Oregon Tavern Age: Summer Musings

I was sitting at the bar of an OTA joint in Oak Grove. A tattooed female bartender with a nose ring worked the room with her usual spice.

Some emaciated older man, but not OTA, was down the bar to my left, drinking a Bud and recounting to another man his career as a male dancer and gigolo in the 80s/90s and his appearance on the Maury Povich Show.

Across the room an OTA man was reading a fat paperback and eating a plate of fried food. Lifeless classic rock drifted through the air. Mindless sports talk played silently on television.

I had just concluded a shift volunteering at a street ministry that serves homeless men and women of Clackamas County.

One client in particular stuck in my mind, a young man, nicely dressed, neatly groomed. He had waited on hold for almost my entire two-hour shift with a homeless shelter in Vancouver. He told me desperately wanted off the streets.

The man finally got through to a staffer and was told he needed an appointment. The next available one was a week away. He’d have to get on a waiting list for a spot in the shelter and blah blah blah.

The man looked whipped, beat. He told me he was trying to be proactive, but it wasn’t working.
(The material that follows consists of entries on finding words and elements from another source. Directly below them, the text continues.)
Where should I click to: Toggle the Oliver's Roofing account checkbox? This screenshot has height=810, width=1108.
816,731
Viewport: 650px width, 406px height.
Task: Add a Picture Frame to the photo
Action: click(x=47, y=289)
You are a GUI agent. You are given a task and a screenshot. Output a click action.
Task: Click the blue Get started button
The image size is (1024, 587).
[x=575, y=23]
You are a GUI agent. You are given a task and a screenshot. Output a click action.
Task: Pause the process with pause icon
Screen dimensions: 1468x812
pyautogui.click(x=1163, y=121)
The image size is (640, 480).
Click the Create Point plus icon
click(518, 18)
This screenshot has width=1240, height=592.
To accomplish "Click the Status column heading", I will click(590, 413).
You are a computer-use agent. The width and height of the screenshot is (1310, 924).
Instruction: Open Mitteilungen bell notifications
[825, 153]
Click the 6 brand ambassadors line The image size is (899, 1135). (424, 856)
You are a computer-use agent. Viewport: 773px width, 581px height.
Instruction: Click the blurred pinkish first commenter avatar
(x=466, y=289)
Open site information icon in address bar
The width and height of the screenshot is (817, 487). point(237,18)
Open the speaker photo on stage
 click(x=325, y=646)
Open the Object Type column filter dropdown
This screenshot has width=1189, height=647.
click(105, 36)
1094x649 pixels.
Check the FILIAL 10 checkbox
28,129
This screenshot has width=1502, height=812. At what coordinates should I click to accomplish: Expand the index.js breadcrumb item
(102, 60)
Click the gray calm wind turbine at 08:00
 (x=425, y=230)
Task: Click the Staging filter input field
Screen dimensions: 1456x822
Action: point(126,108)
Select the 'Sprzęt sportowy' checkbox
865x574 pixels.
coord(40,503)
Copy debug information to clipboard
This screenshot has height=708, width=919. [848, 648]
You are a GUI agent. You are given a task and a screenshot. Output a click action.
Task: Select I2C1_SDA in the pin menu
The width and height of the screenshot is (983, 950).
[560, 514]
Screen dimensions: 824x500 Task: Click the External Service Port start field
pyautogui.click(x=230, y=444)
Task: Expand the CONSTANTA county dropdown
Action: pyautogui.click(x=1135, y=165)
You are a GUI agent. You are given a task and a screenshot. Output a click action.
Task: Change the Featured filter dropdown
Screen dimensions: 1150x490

That is unacceptable in this crisis. The shelter should have immediately sent a car to pick him up and treat his desire to transition off the streets as the emergency it is.

I took a sip of my IPA and overheard more the former gigolo’s story…he was on the cover of Playgirl twice in the 80s…he was a flunky in the adult entertainment industry…he was in movies…

and

then

I didn’t give a shit.

It wasn’t worth listening to anymore (if it ever was) so I left the room for the smoking porch and some peace and quiet.

I guess I’ve lost my interest in hearing OTA stories, at least metro Portland ones. They are so dull in comparison with coastal tales. In fact, there is no comparison.

Give me an osprey dropping an eel from the sky and knocking out a woman in her yard over a man who said he graced the cover of Playgirl any day of the week.

But I need coastal Oregon Tavern Age country for that.